Data for this task
=-=-=
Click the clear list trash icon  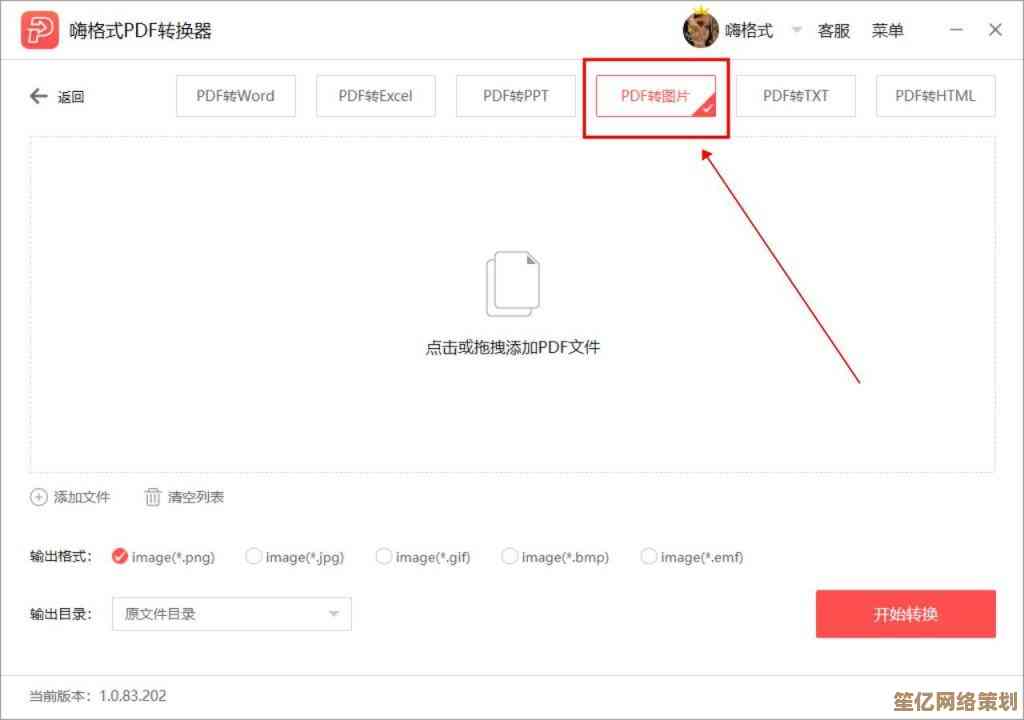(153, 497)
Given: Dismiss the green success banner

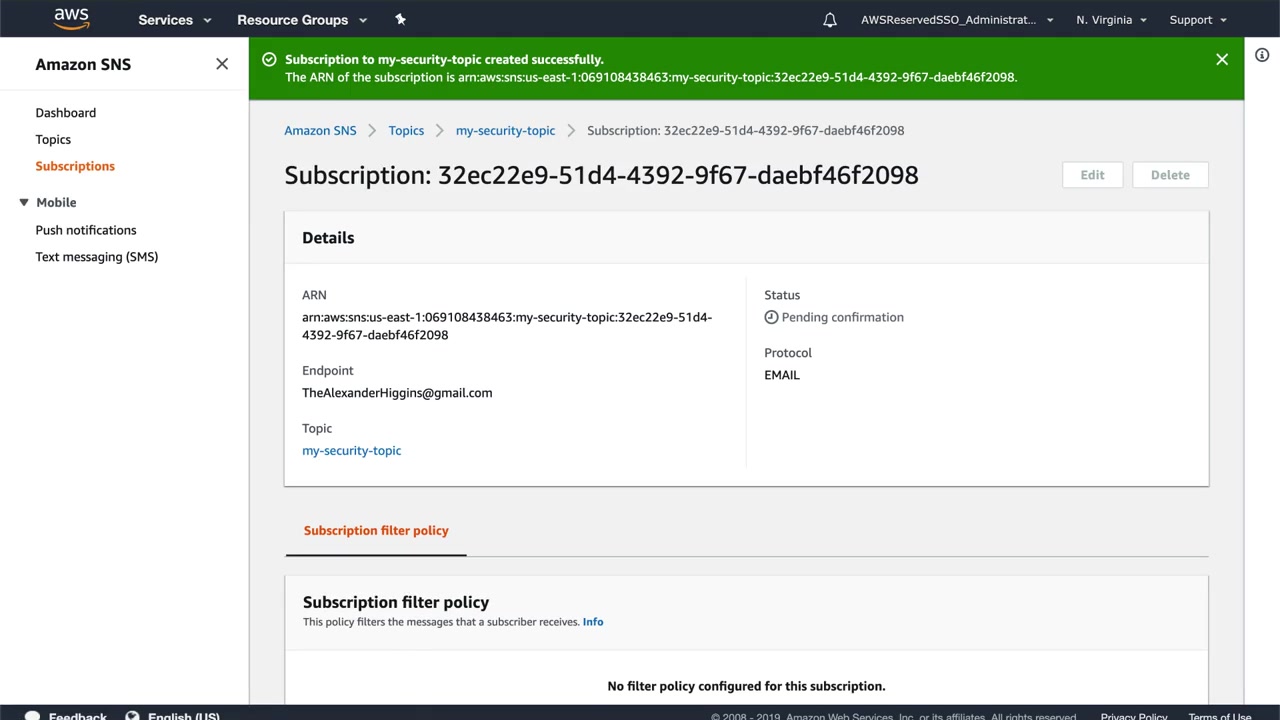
=-=-=
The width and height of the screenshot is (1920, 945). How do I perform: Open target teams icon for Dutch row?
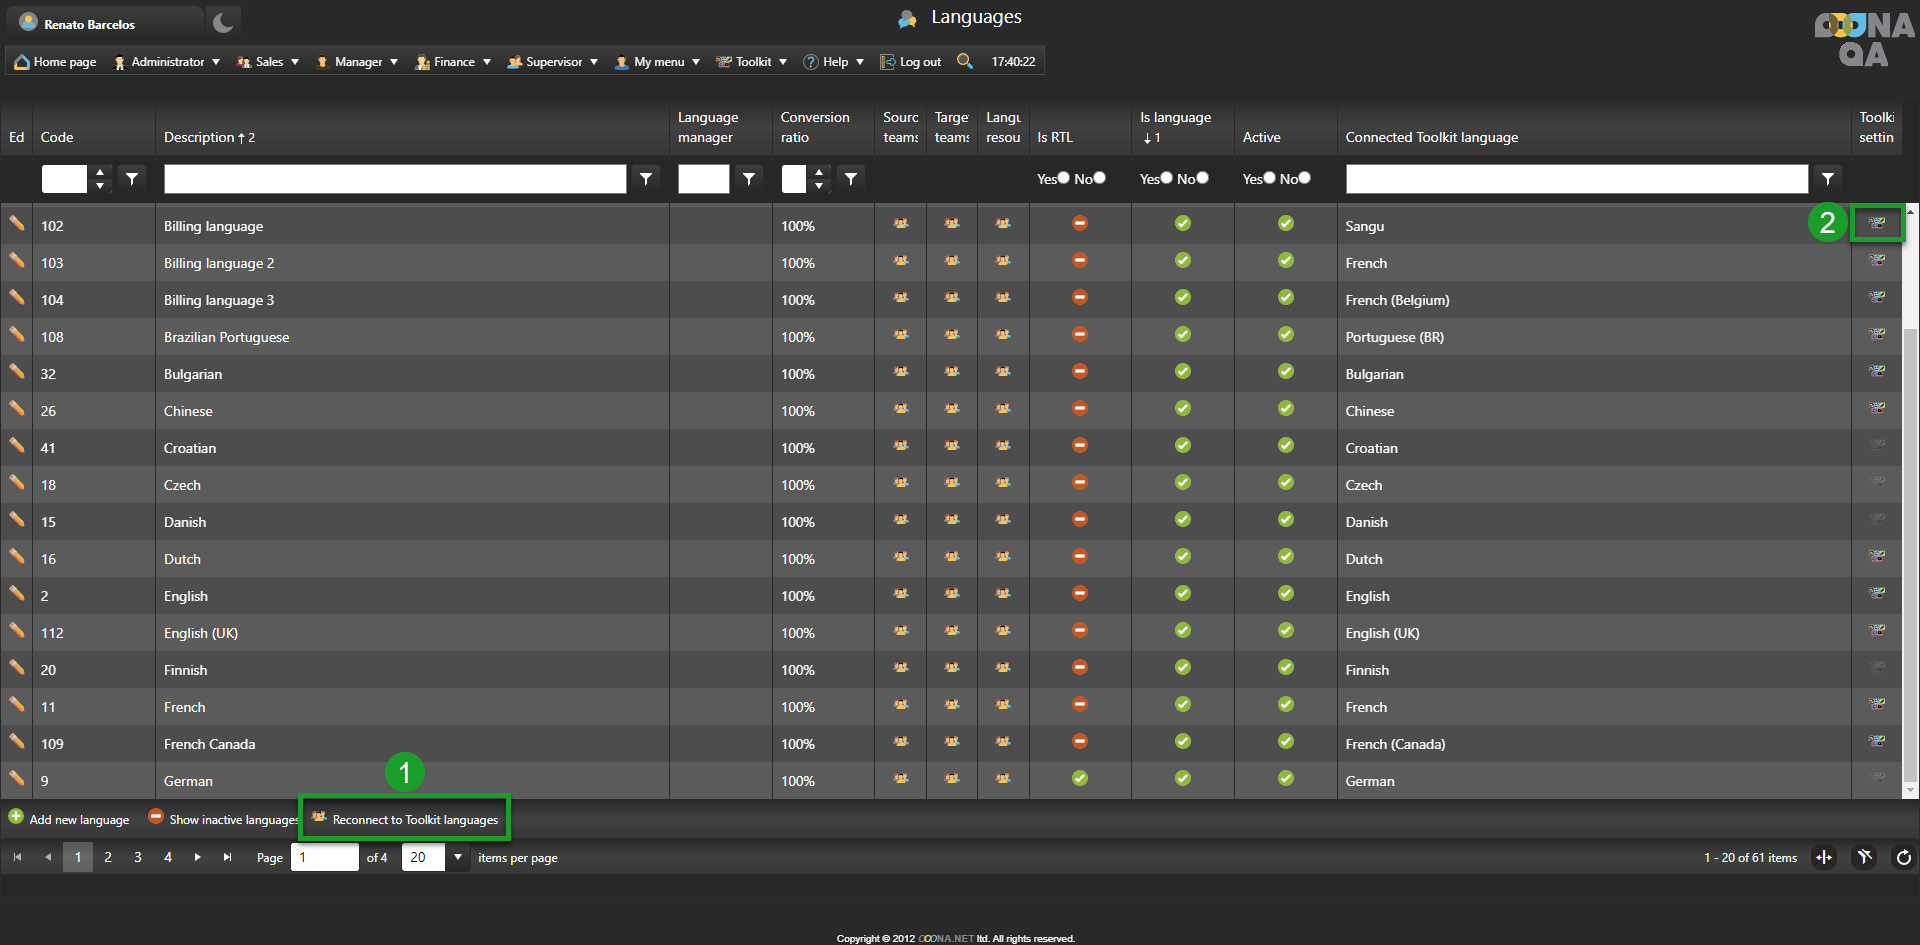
=-=-=
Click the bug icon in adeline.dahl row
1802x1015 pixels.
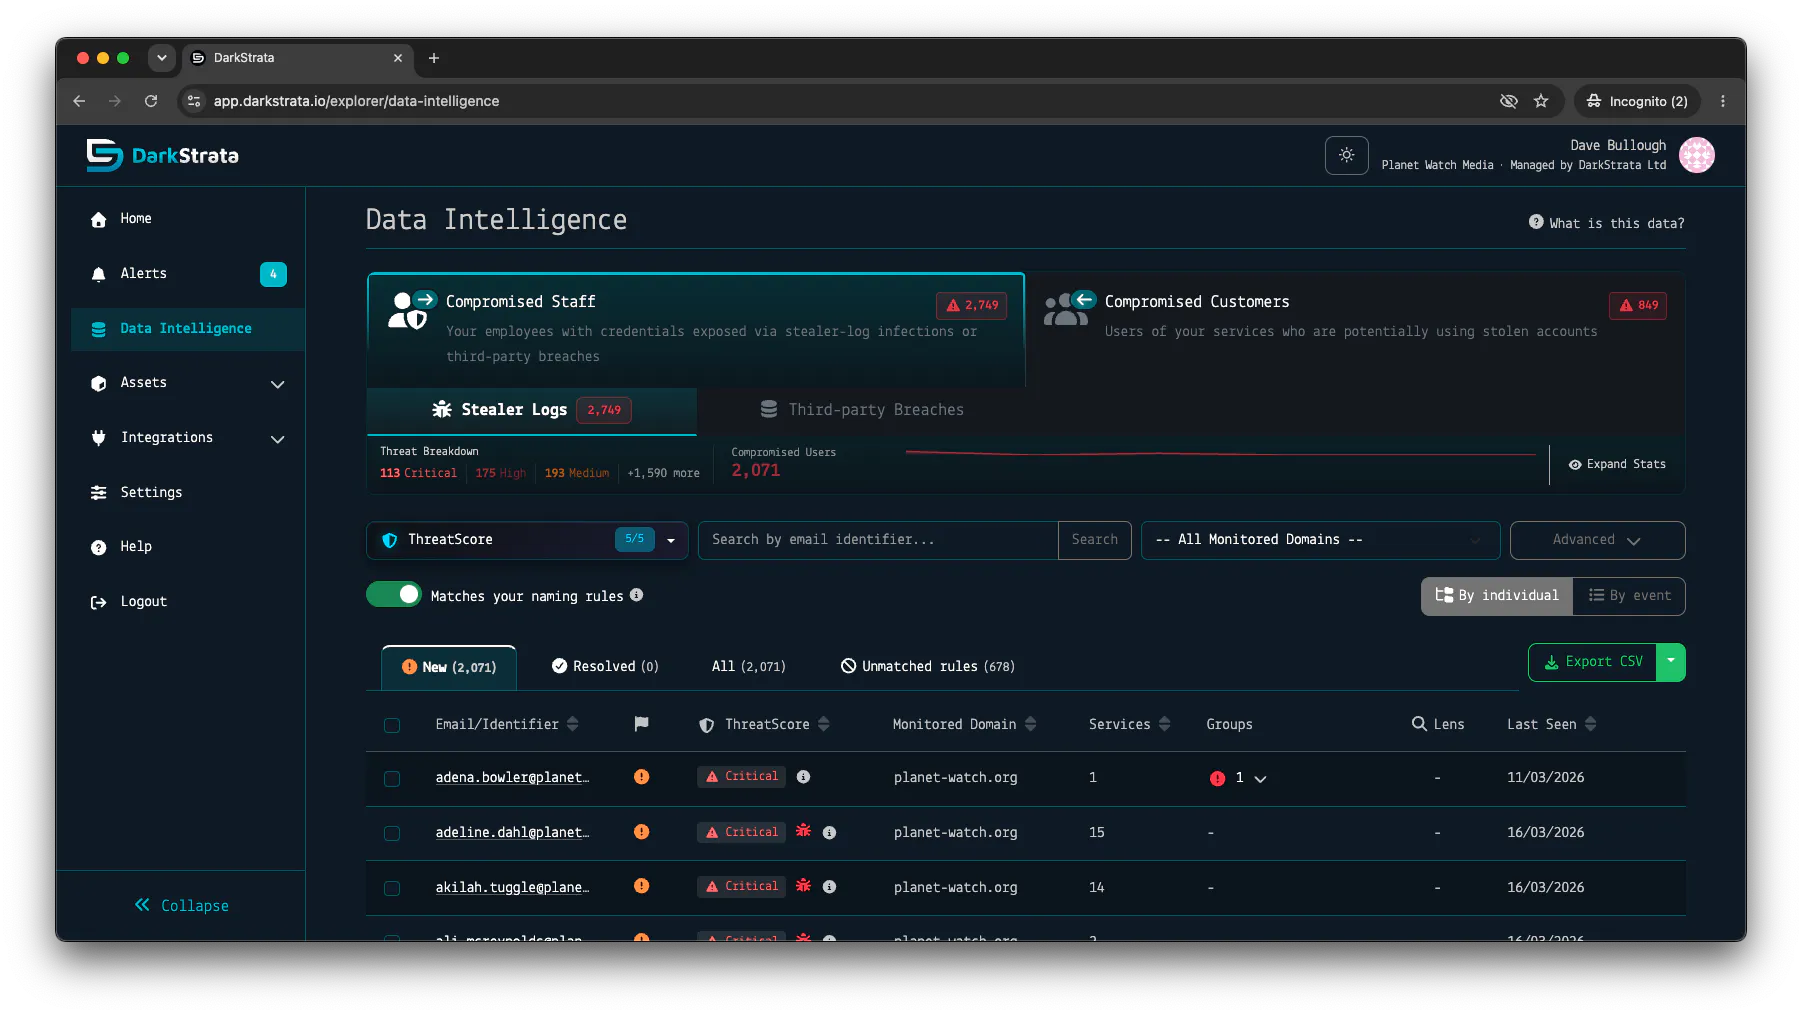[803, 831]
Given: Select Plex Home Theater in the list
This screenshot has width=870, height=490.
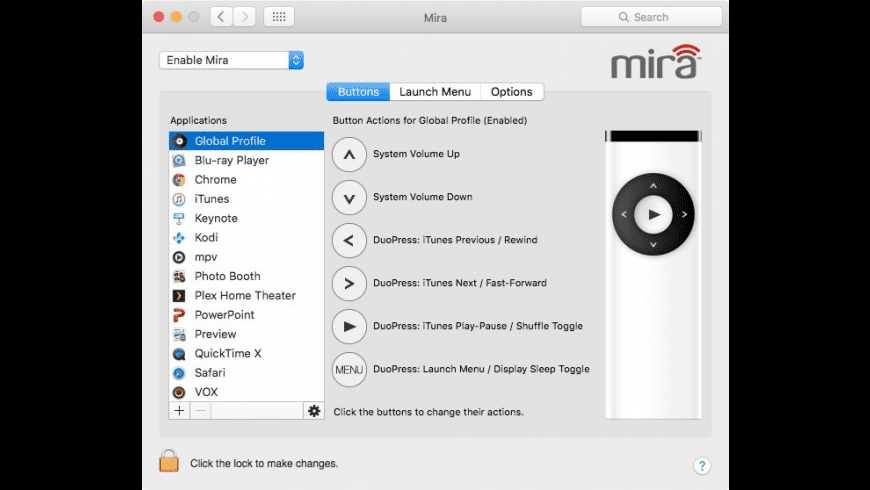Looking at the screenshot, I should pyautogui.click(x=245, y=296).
=-=-=
Please give the records starting at the line that contains "Given: Select Plex Home Theater in the list" and ending at the line that contains "Looking at the" as a two-column CSV with the headers input and output. Put one row per record, with each field in quotes and line breaks turned into spaces, and leave the pictures out.

Right answer
input,output
"Given: Select Plex Home Theater in the list This screenshot has width=870, height=490.","Looking at the screenshot, I should pyautogui.click(x=245, y=296)."